WORK TO DO :: Can you copy every line of the material below exactly as it stands, leaving the pictures out of your copy?

Entries on where items appear:
# # #
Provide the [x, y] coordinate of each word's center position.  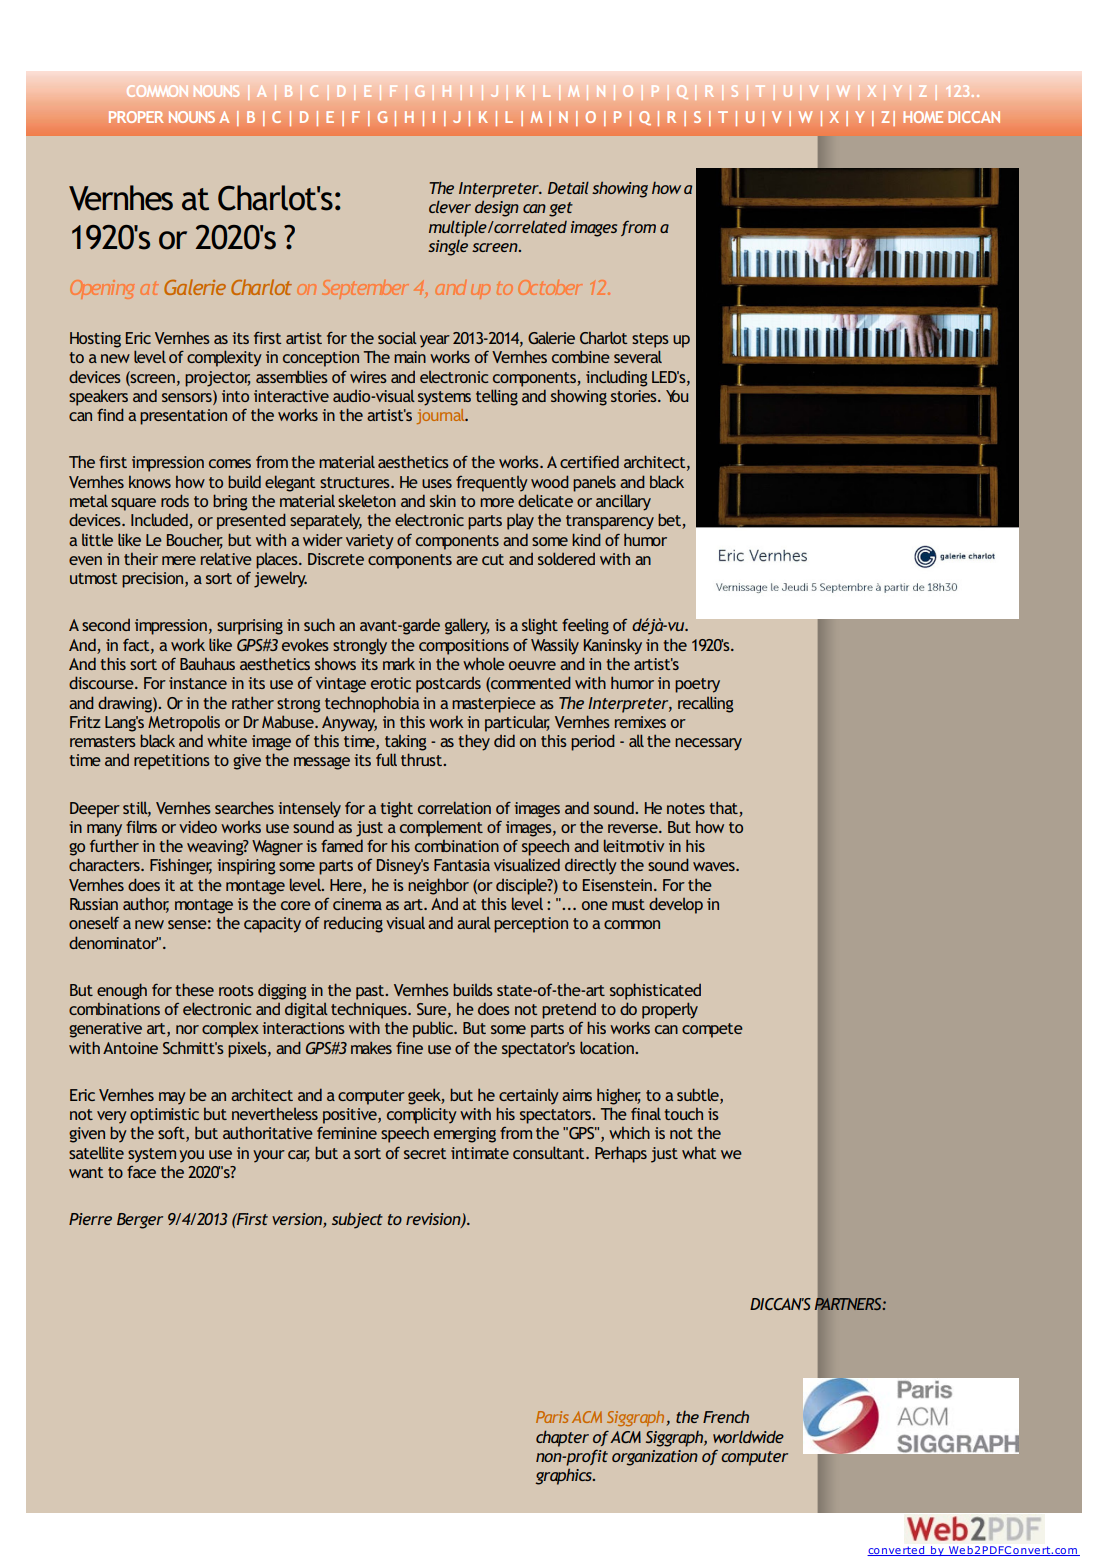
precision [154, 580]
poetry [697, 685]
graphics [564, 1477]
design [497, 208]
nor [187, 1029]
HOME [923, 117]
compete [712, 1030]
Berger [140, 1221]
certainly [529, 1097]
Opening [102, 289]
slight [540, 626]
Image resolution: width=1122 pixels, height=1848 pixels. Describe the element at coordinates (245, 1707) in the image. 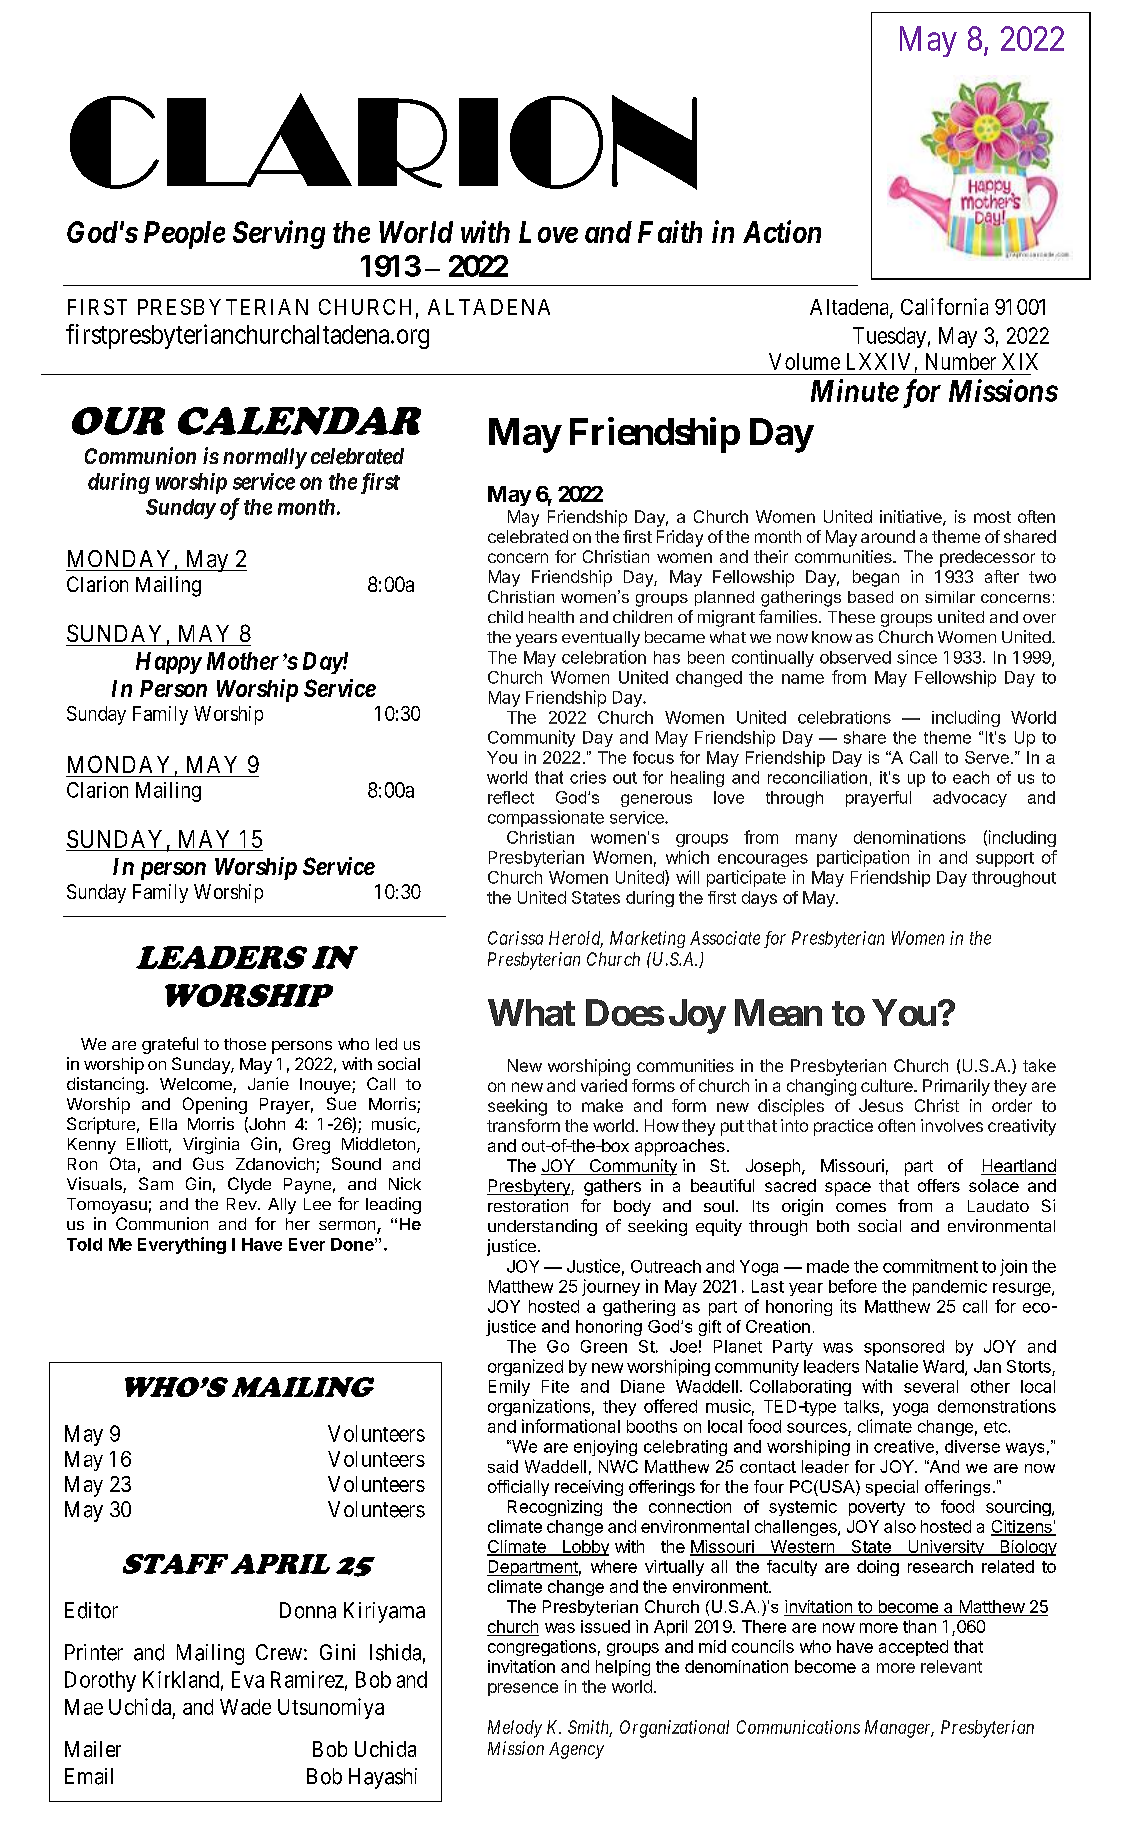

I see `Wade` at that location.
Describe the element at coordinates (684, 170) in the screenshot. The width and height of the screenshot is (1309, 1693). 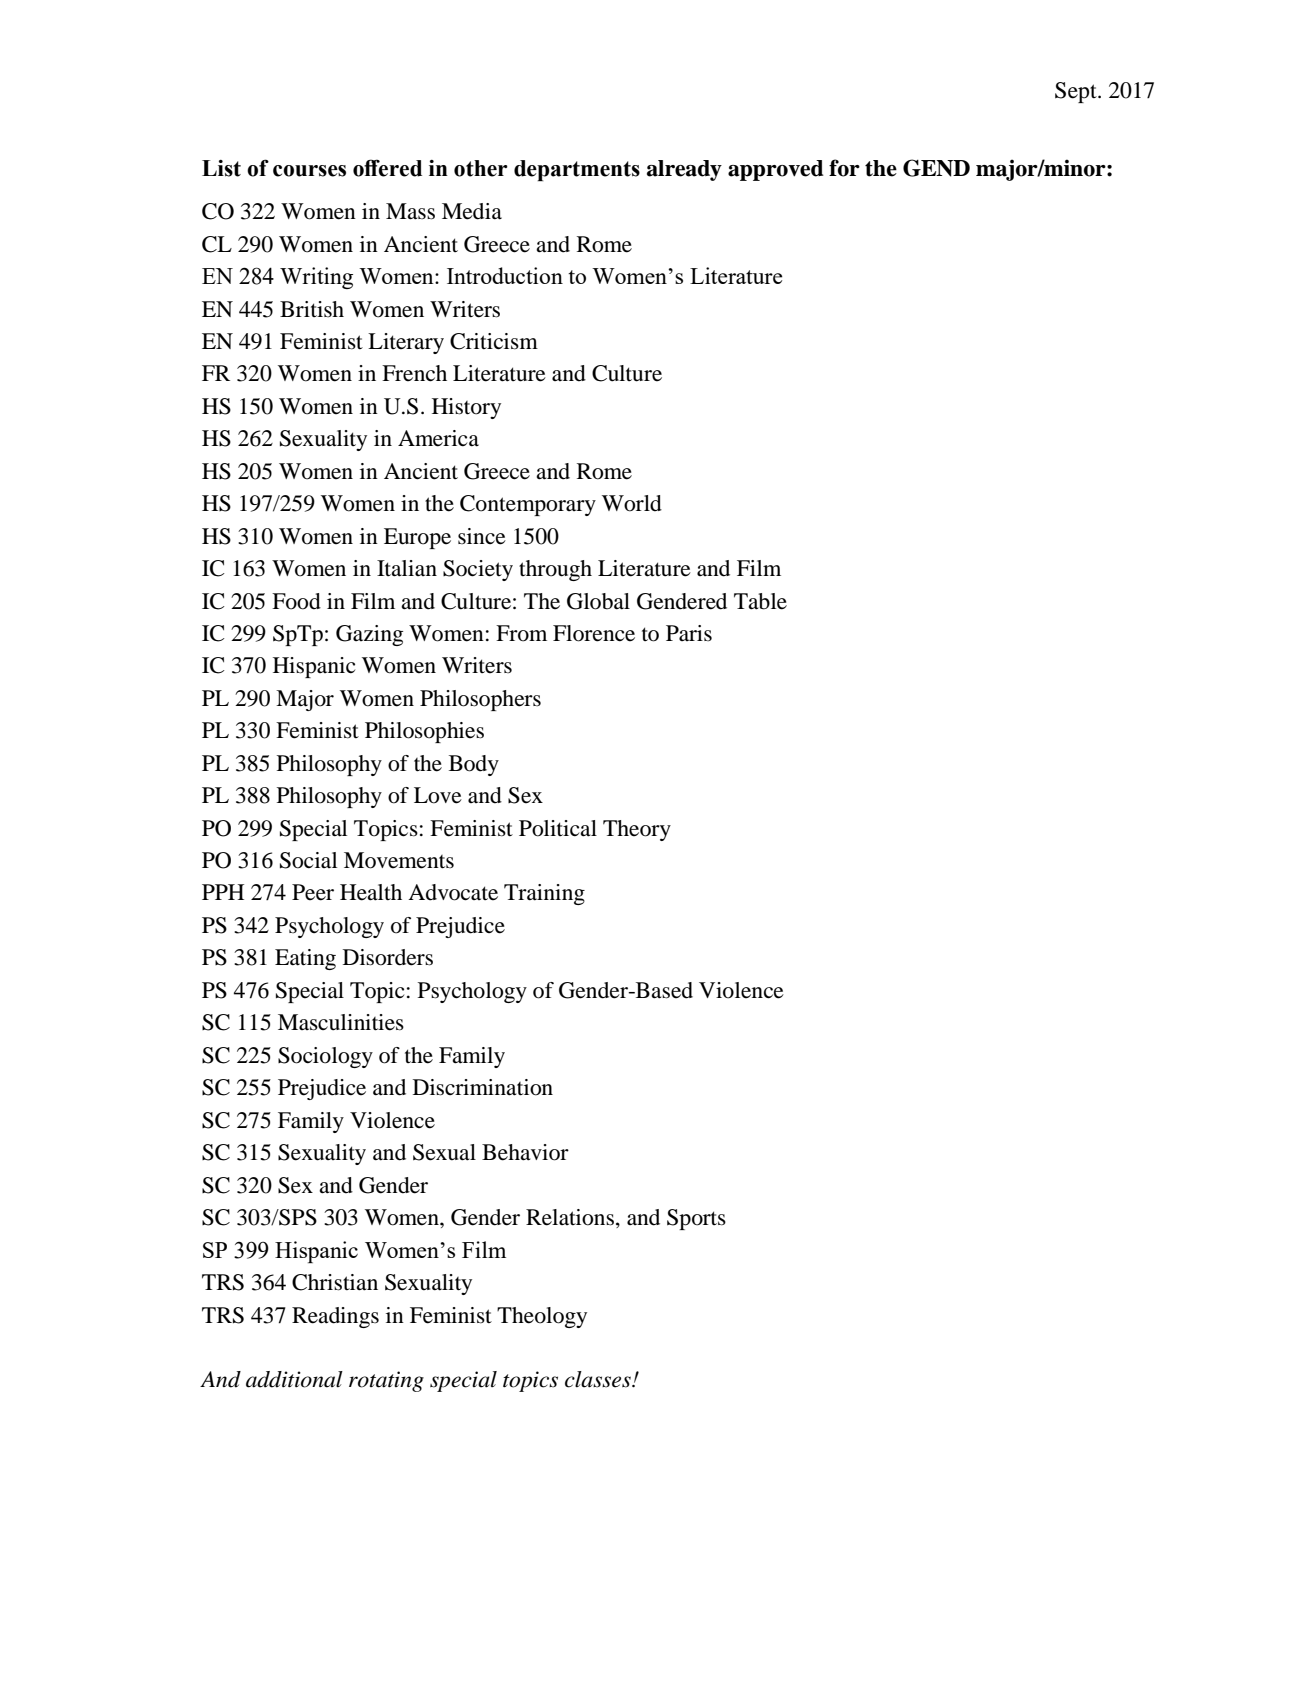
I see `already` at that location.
# # #
SOLUTION ::
Provide the [x, y] coordinate of each word's center position.  
precision [154, 580]
poetry [697, 685]
graphics [564, 1477]
design [497, 208]
nor [187, 1029]
HOME [923, 117]
compete [712, 1030]
Berger [140, 1221]
certainly [529, 1097]
Opening [102, 289]
slight [540, 626]
Image resolution: width=1122 pixels, height=1848 pixels. Describe the element at coordinates (245, 1707) in the image. 

I see `Wade` at that location.
Describe the element at coordinates (684, 170) in the screenshot. The width and height of the screenshot is (1309, 1693). 
I see `already` at that location.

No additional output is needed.